- **Written problem**:
Put every line of the data below into a numbered list, omitting blank lines. Leave the pictures out.

(Screenshot and document pointing data)
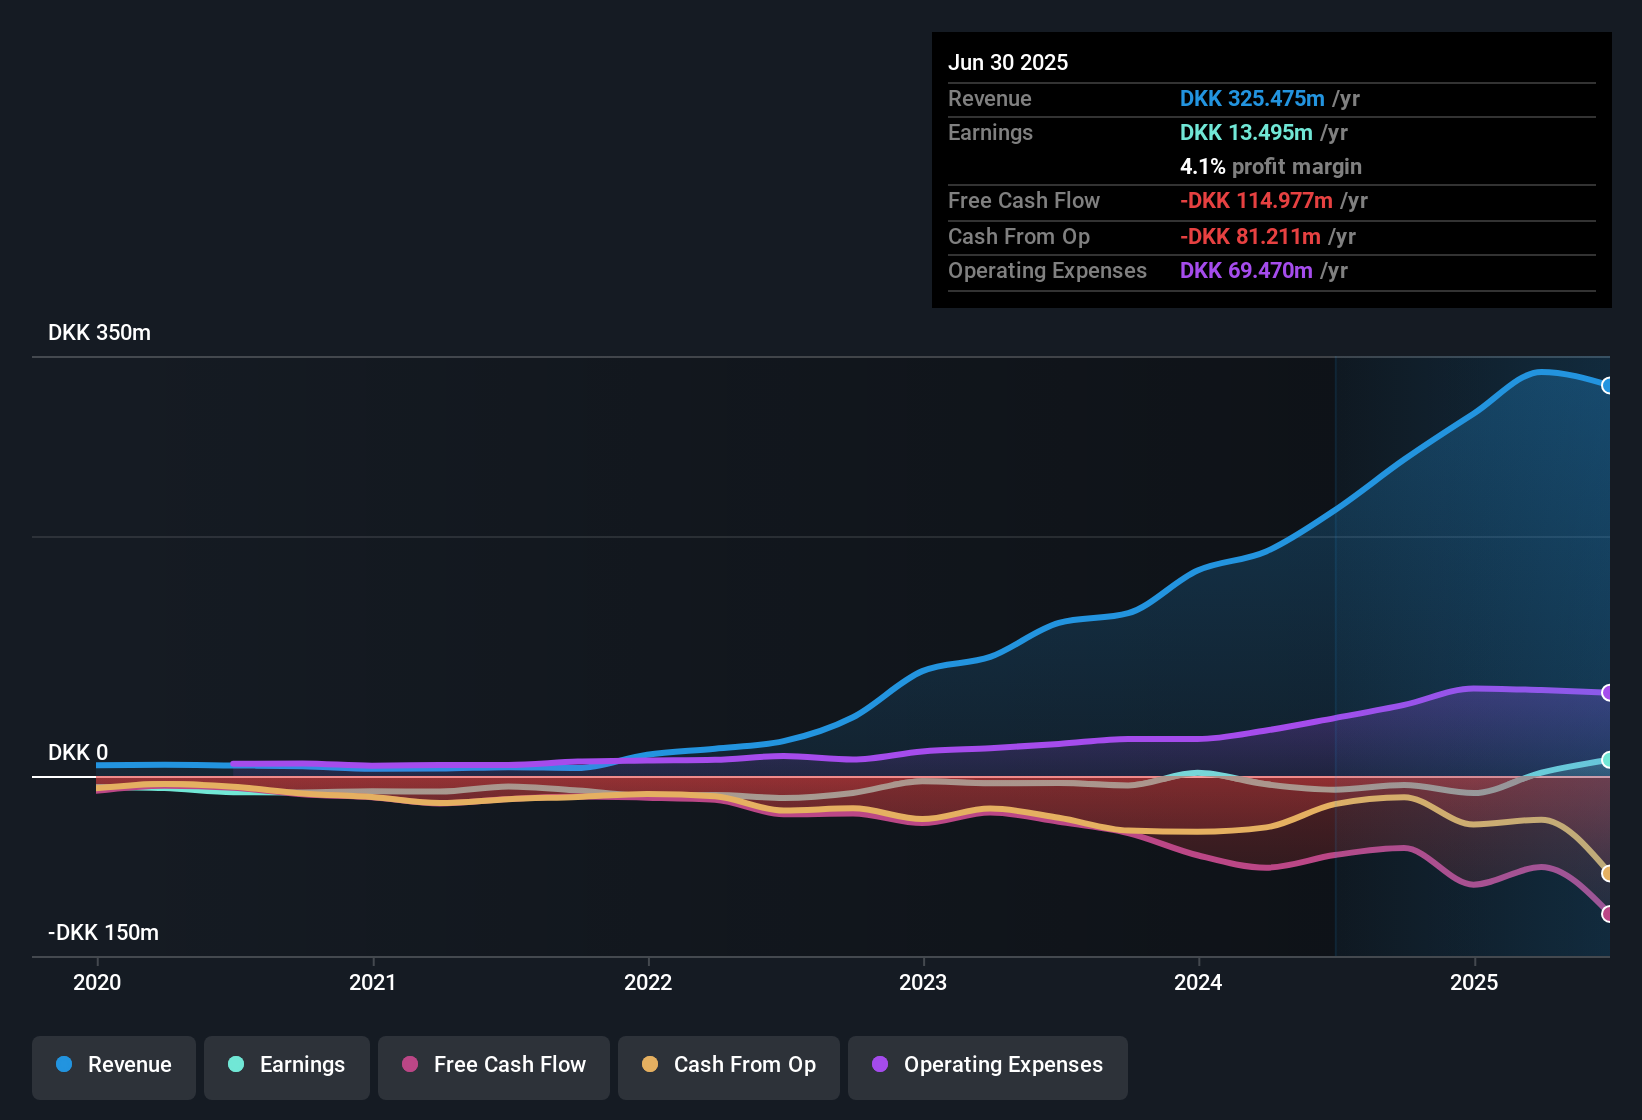Click the DKK 325.475m Revenue value in tooltip
Image resolution: width=1642 pixels, height=1120 pixels.
click(x=1252, y=99)
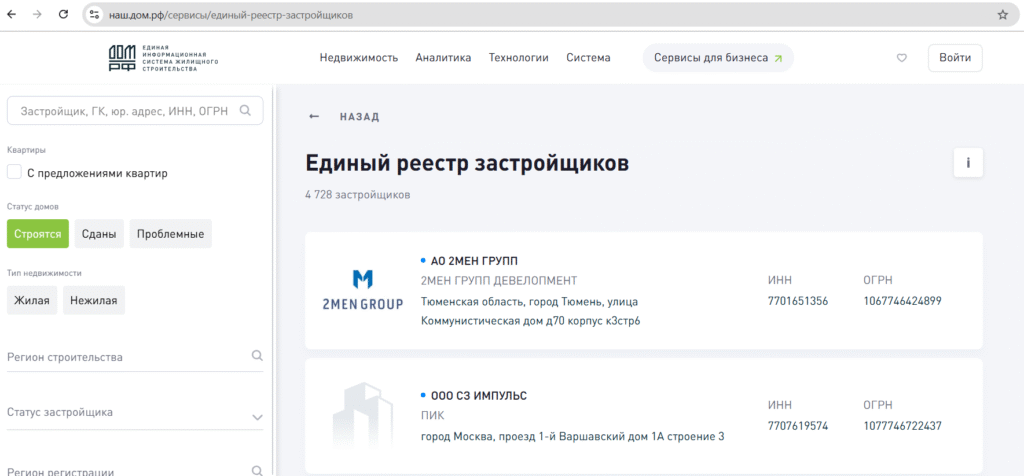The image size is (1024, 476).
Task: Check 'С предложениями квартир' checkbox
Action: 14,172
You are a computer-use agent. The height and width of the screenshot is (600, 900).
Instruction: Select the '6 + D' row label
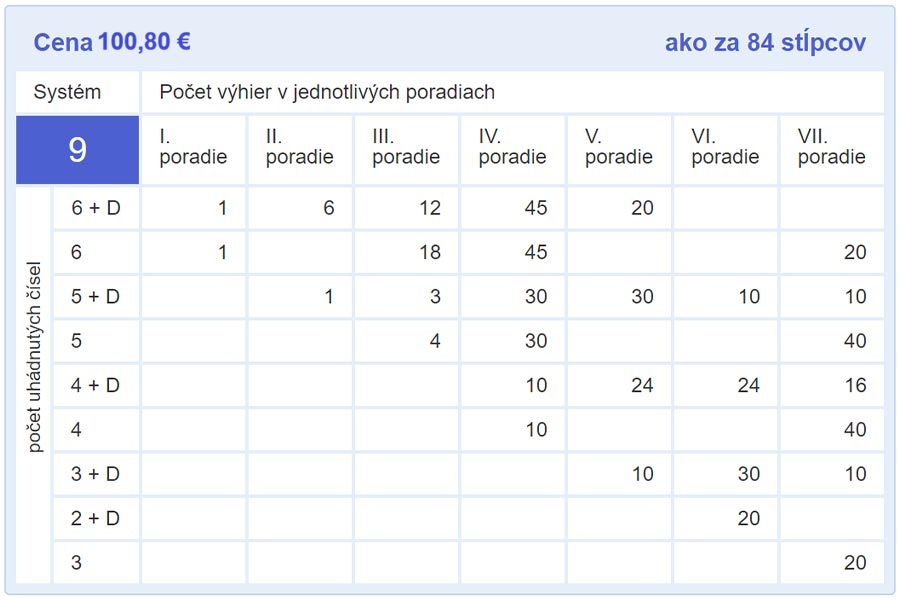tap(95, 209)
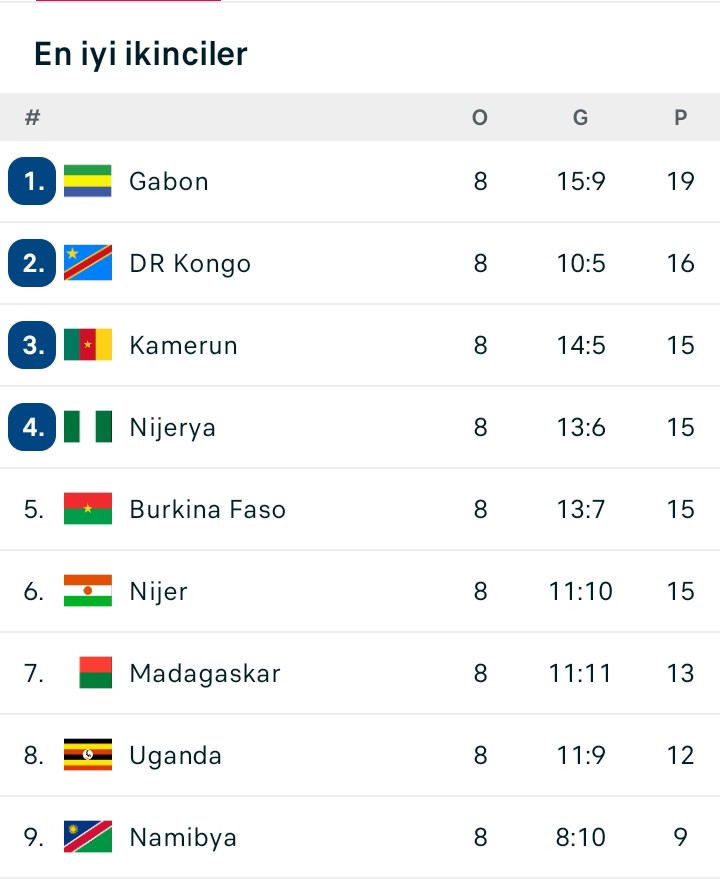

- **Result of the exercise**:
1. Click the DKK 325.475m Revenue value in tooltip
2. Image resolution: width=1642 pixels, height=1120 pixels.
3. click(x=1252, y=99)
4. The image size is (1024, 476).
5. Task: Check 'С предложениями квартир' checkbox
6. Action: 14,172
7. You are a computer-use agent. The height and width of the screenshot is (600, 900).
8. Instruction: Select the '6 + D' row label
9. tap(95, 209)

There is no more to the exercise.